Dorothy Parker - Often recognized as a member of the Algonquin Round Table, Dorothy Parker is an author who is often quoted but too little read. She had a sardonic wit, a tumultous love life, and a busy pen, seeing as she wrote short stories, novels, poems, screen plays, magazine articles... a sad theme of her work was typically along the lines of "you're born, you think life is great, really it sucks, then you die," but in between the start and the finish, she's really funny and painfuly astute.
Zelda Fitgerald - "The Flapper awoke from her lethargy of sub-deb-ism, bobbed her hair, put on her choicest pair of earrings and a great deal of audacity and rouge and went into the battle.
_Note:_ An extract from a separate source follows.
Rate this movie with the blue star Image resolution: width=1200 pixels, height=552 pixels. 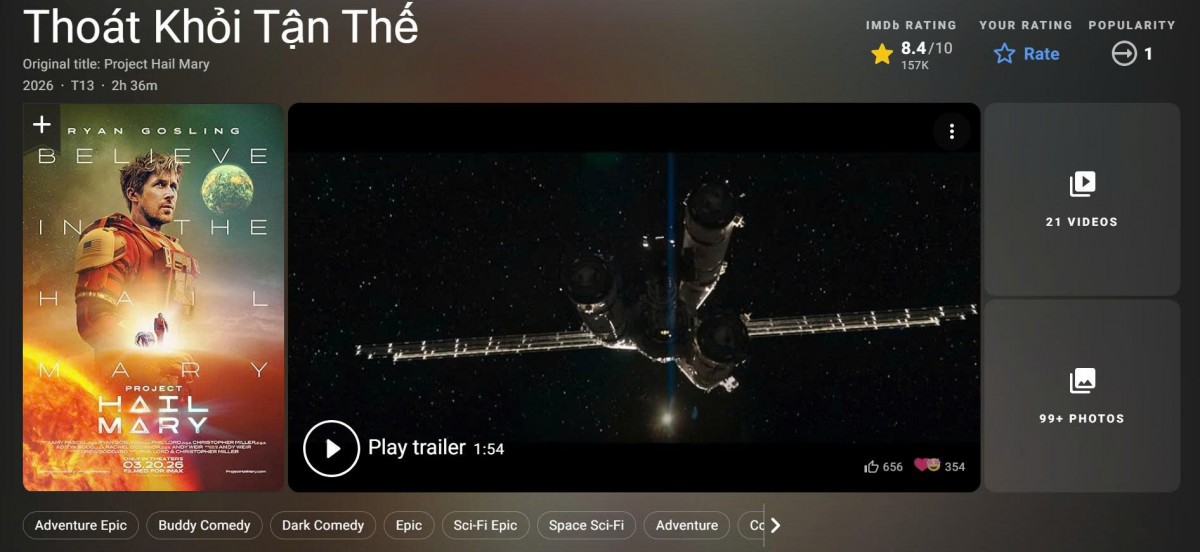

She flirted because it was fun to flirt and wore a one-piece bathing suit because she had a good figure ... she was conscious that the things she did were the things she had always wanted to do. Mothers disapproved of their sons taking the Flapper to dances, to teas, to swim and most of all to heart." - Z. Fitzgerald, 'Eulogy of the Flapper.' A dancer, a writer, a drunk, a hell-raiser, a muse, and an entrenching subject of biography.
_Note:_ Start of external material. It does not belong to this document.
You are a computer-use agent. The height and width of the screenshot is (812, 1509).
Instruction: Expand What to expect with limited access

Gertrude Stein - While I don't understand her tender-buttons type writing, I felt like The Autobiography of Alice B. Toklas was peeking into a 1920's Paris salon through a telescope. I have monolithic respect for a lady who didn't need a man to take care of her, kept the egos of the day in check, was a proprieter of art and literature, and didn't feel the need to follow the rules of "ladylike" behavior.
So, in celebration of the flapper era and the swell women who occupied it, here are my tips to dressing up like a genuine, renaissance lady of the roaring twenties:
1) High-heeled, strappy shoes with round toes.
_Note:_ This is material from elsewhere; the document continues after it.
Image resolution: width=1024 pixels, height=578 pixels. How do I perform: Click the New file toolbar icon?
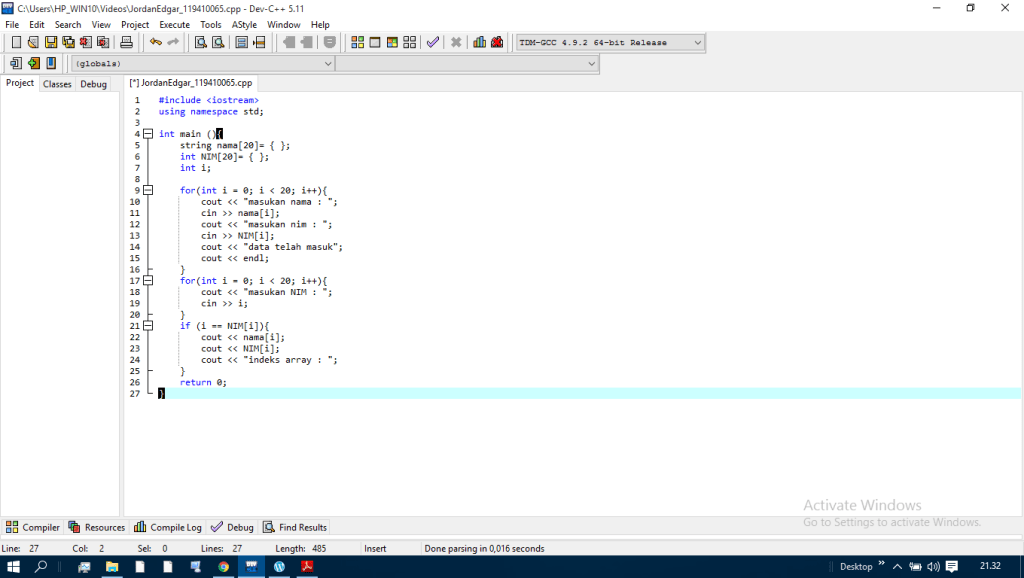pos(16,42)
2) Strings and strings of faux-pearl necklaces.
3) Swirly skirts, drop waist dresses, sleeveless blouses, sequins, and fringe that emphasizes the swing of your hips when you do the Charleston.
4) GIN. (bathtub optional).
These are items I dug out of my closet, but if you want a true education on dressing in vintage style, then it is imperative that you visit the Vintage Vivant herself: a fellow Austinite, and also a former Arkansas girl (and U of A alum, too!) Amelia. You can find her at Toy Joy, her daily fashion blog, or at her Etsy shop, where you can purchase hand sewn, lovely, (and sometimes naughty), items, such as this tidy-cloth. Also be sure to read her post on how to apply 1920's style makeup, it's very important for proper appearances tomorrow night!
It seems only appropriate to end this particular post the following way:
My candle burns at both ends;
It will not last the night;
But ah, my foes, and oh, my friends--
It gives a lovely light!
Because first and foremost, Edna St. Vincent Millay is my homegirl. See you tomorrow!